Task details » In the part of the material that opens with the line containing "The width and height of the screenshot is (1858, 1014)." and runs through the end of the material, substitute "image" for every "screenshot" and leave everything else unchanged. Give only that part, with the pictures left out.

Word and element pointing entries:
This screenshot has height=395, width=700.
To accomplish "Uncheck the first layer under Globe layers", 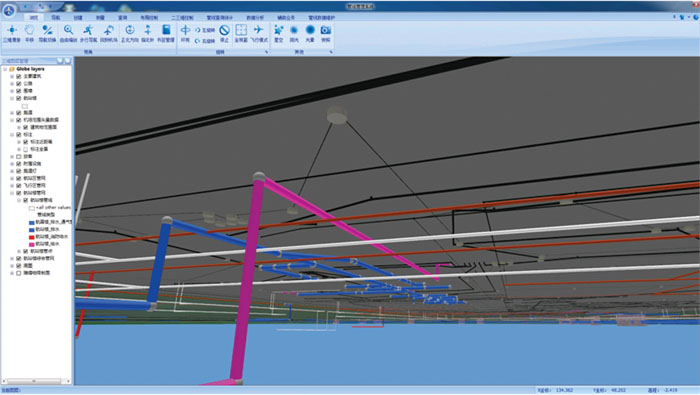I will pyautogui.click(x=19, y=76).
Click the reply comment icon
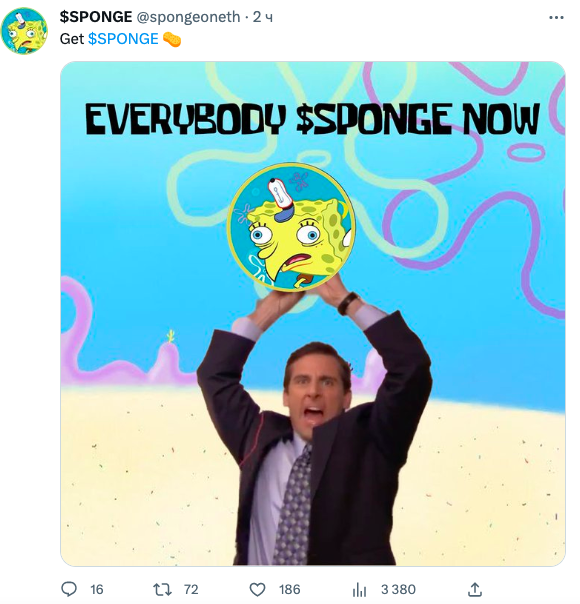Image resolution: width=580 pixels, height=604 pixels. 69,589
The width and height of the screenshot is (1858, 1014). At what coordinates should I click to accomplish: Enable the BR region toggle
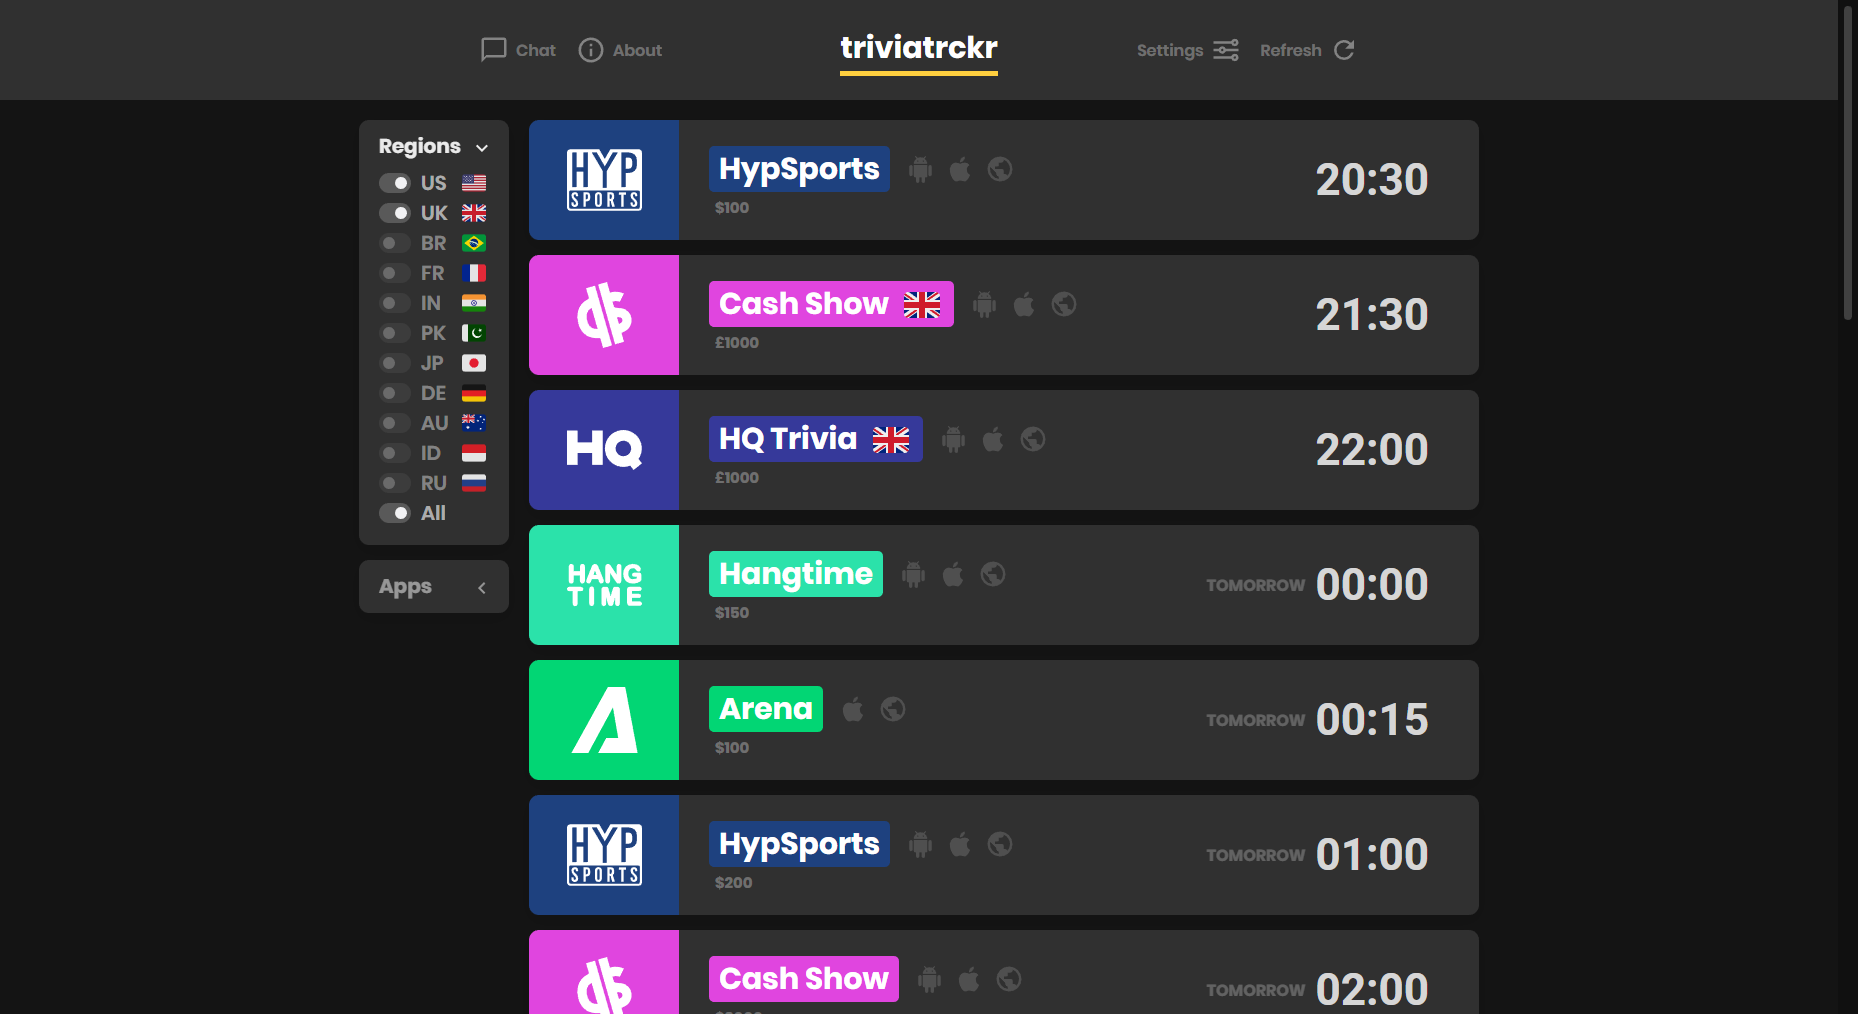coord(393,243)
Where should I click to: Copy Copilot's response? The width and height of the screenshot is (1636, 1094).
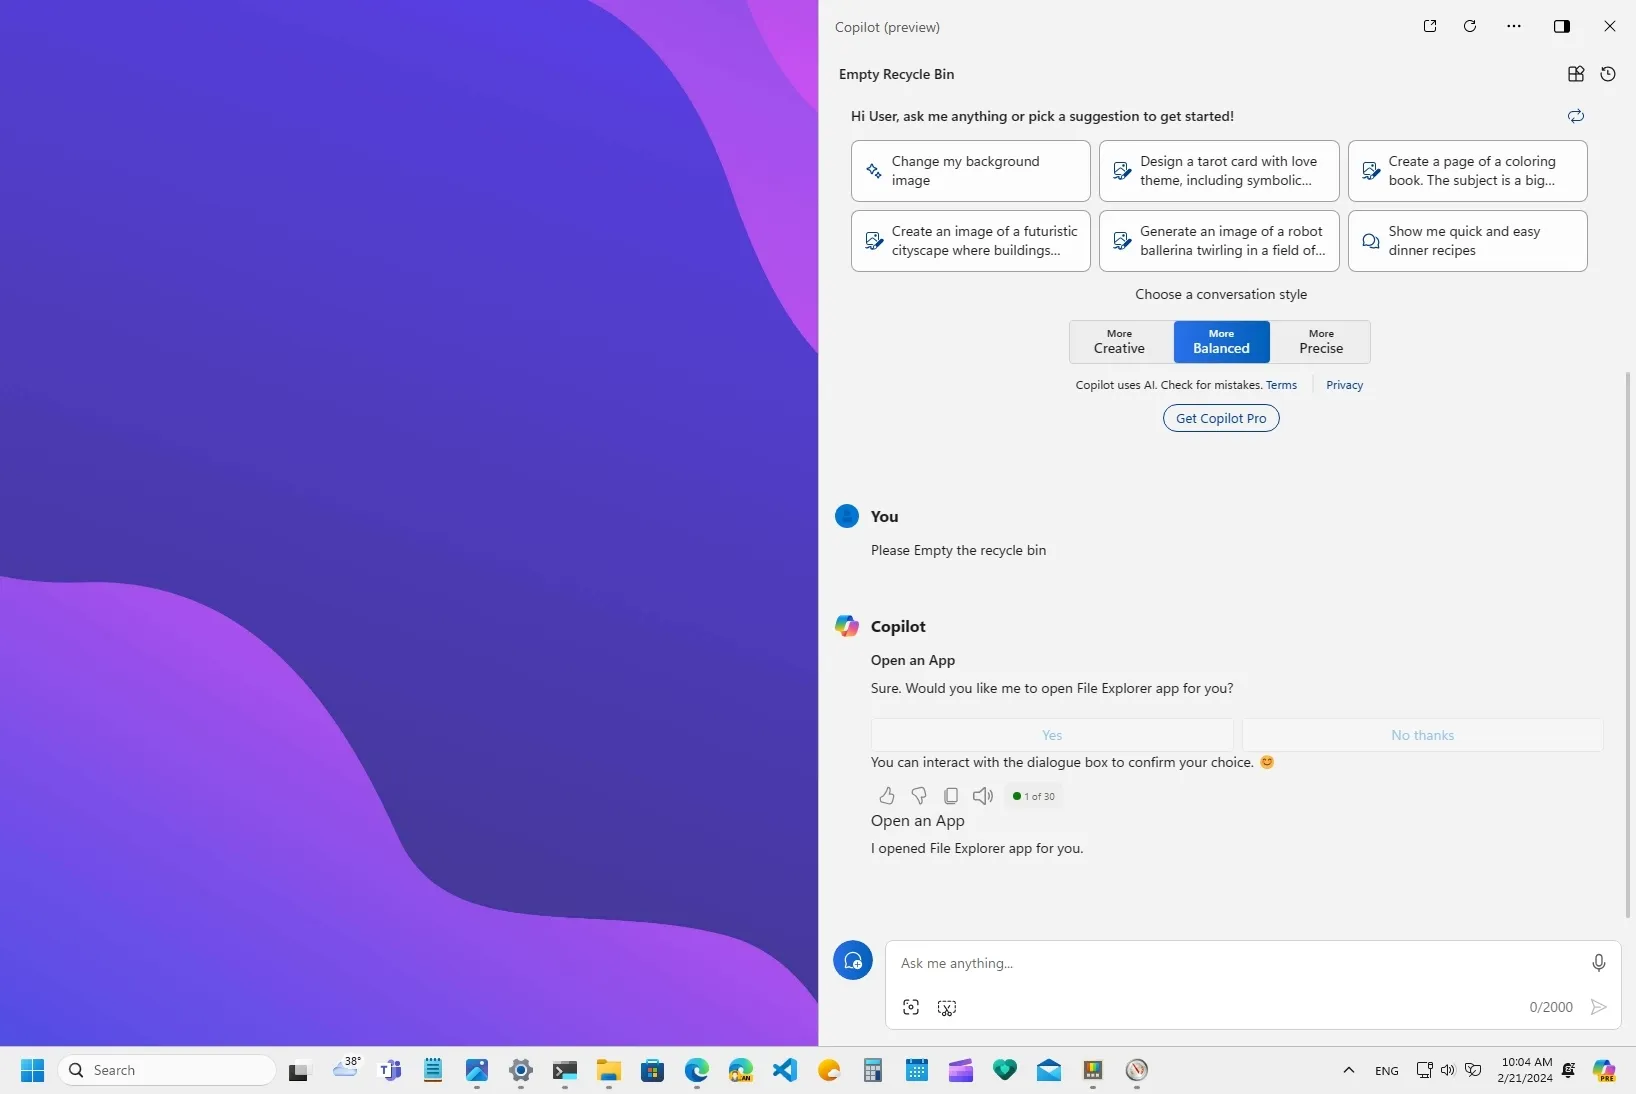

Answer to this task »
The width and height of the image is (1858, 1014). At what coordinates should I click to accomplish: Enable the BR region toggle
coord(393,243)
Where should I click to: Copy Copilot's response? The width and height of the image is (1636, 1094).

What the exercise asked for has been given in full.